汉语否定与不确定覆盖域检测
Negation and Speculation Scope Detection in Chinese
-
摘要: 自然语言文本中存在大量否定和不确定表述,识别这些信息并将其与确定性内容分离,对自然语言处理的下游应用,如信息抽取、信息检索、情感分析等,都具有十分重要的意义.与英语相比,面向汉语的否定与不确定覆盖域检测研究目前较为匮乏.提出了一个基于双向长短期记忆(bidirectional long short-term memory, BiLSTM)网络和条件随机场(conditional random fields, CRF)的融合模型,将覆盖域检测任务作为序列标注问题,针对给定的否定或不确定关键词,识别其在句子中的语义作用范围.该模型既具有LSTM(long short-term memory)网络能够利用前向与后向上下文信息的特性,同时又能够借助CRF 层获取输出标签之间的依赖关系,这得益于该框架能够有效地对序列信息及长距离上下文依赖信息进行编码的优势.在CNeSp语料集上的实验结果验证了模型的有效性,其中,在金融新闻子数据集上,否定与不确定覆盖域检测准确率分别达到79.16%和76.79%,比目前基于传统机器学习的汉语覆盖域检测方法分别提升了25.06%和34.46%.Abstract: There are a great deal of negative and speculative expressions in natural language texts. Identifying such information and separating them from the affirmative content plays a critical role in a variety of downstream applications of natural language processing, such as information extraction, information retrieval, and sentiment analysis.

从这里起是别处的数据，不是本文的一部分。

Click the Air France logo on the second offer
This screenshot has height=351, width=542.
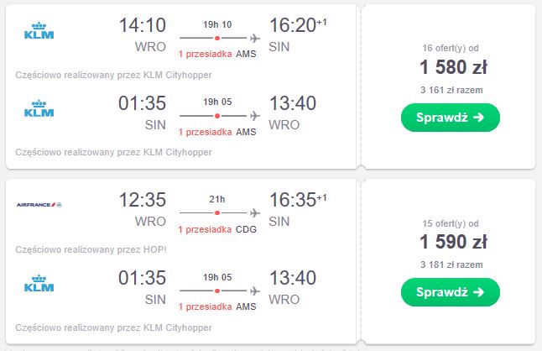pos(39,205)
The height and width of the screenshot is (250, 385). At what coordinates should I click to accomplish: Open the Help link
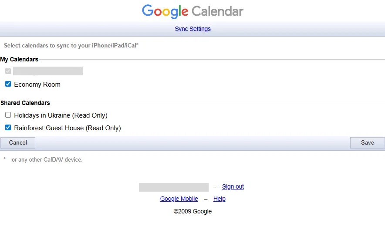tap(219, 199)
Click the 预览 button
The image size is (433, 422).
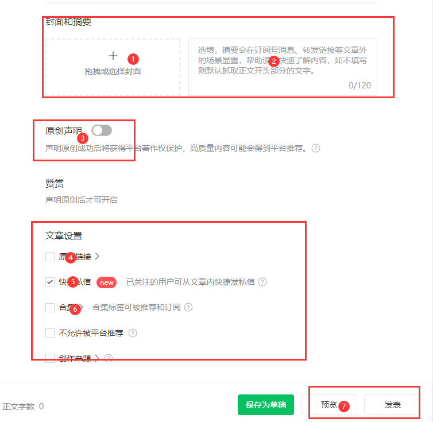coord(329,405)
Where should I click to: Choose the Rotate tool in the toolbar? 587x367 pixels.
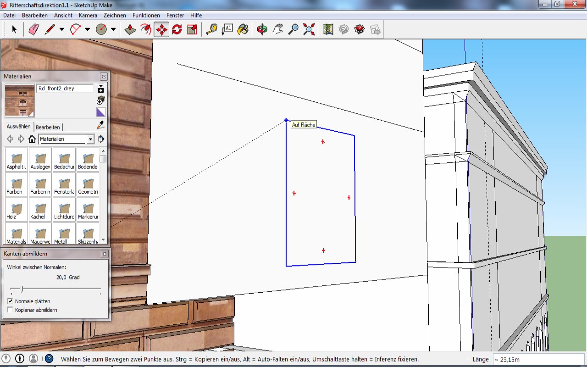pos(177,30)
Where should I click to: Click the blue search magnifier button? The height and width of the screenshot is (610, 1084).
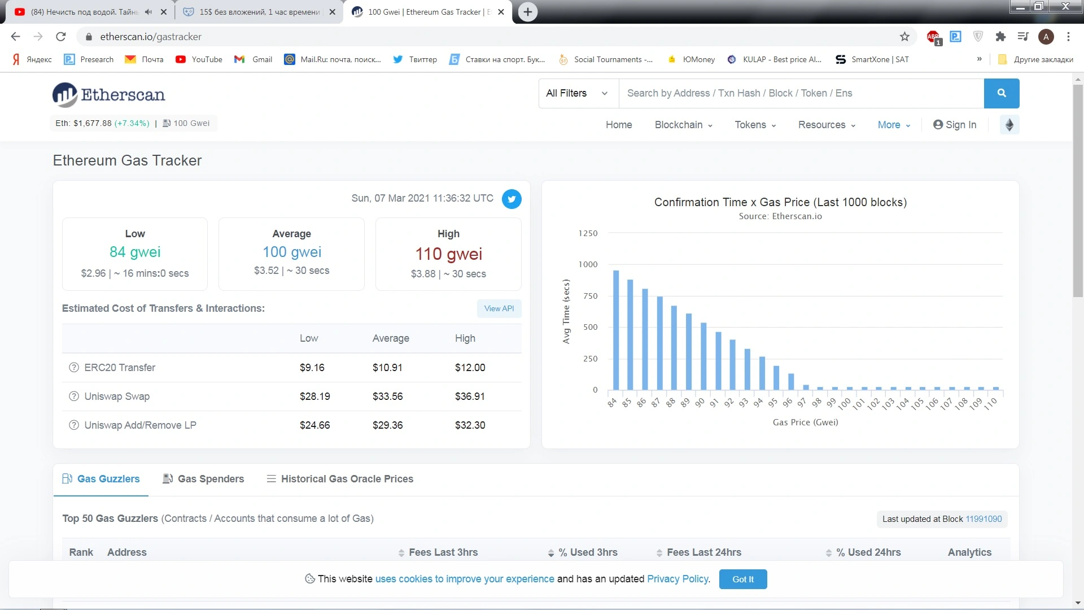1002,93
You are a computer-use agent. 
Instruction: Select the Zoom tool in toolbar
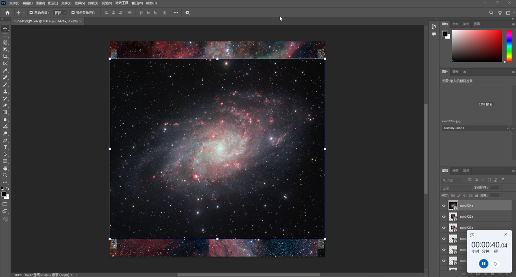tap(5, 175)
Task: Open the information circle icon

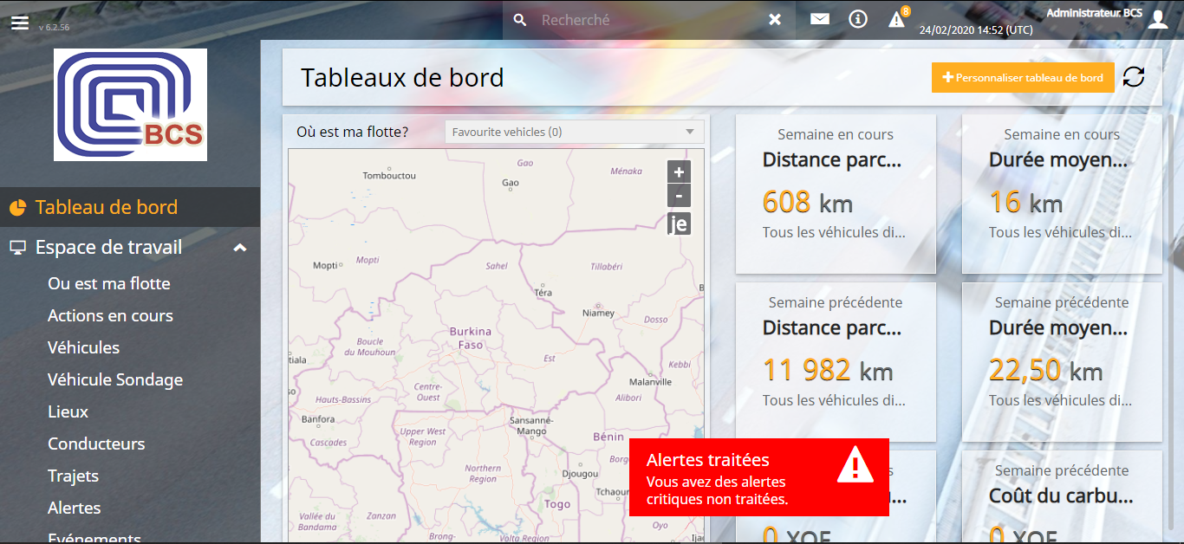Action: coord(858,19)
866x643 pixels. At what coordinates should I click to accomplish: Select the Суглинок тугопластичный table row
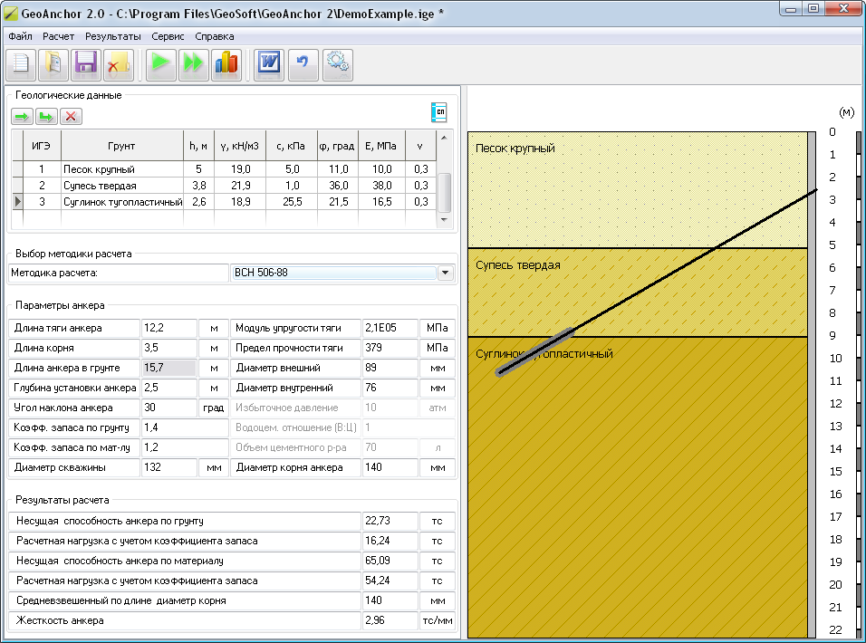coord(122,202)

Compared with that in English, current research on negative and speculative scope detection for Chinese is scarce. In this paper, we come up with a fusion model based on bidirectional long-term memory (BiLSTM) networks and conditional random fields (CRF), and recast the scope detection problem as a sequence-labeling task. Given a negative or speculative keyword, we need to identify its semantic scope in sentence. This model can learn not only the forward and backward context information by LSTM networks but also the dependency relationship between the output labels via a CRF layer, which is motivated by the superiority of sequential architecture in effectively encoding order information and long-range context dependency. The experimental results on CNeSp corpus show the effectiveness of our proposed model. On the financial dataset, our approach achieves the performance of 79.16% and 76.79% with the improvements of 25.06% and 34.46% for negation and speculation, respectively, compared with the state-of-the-art.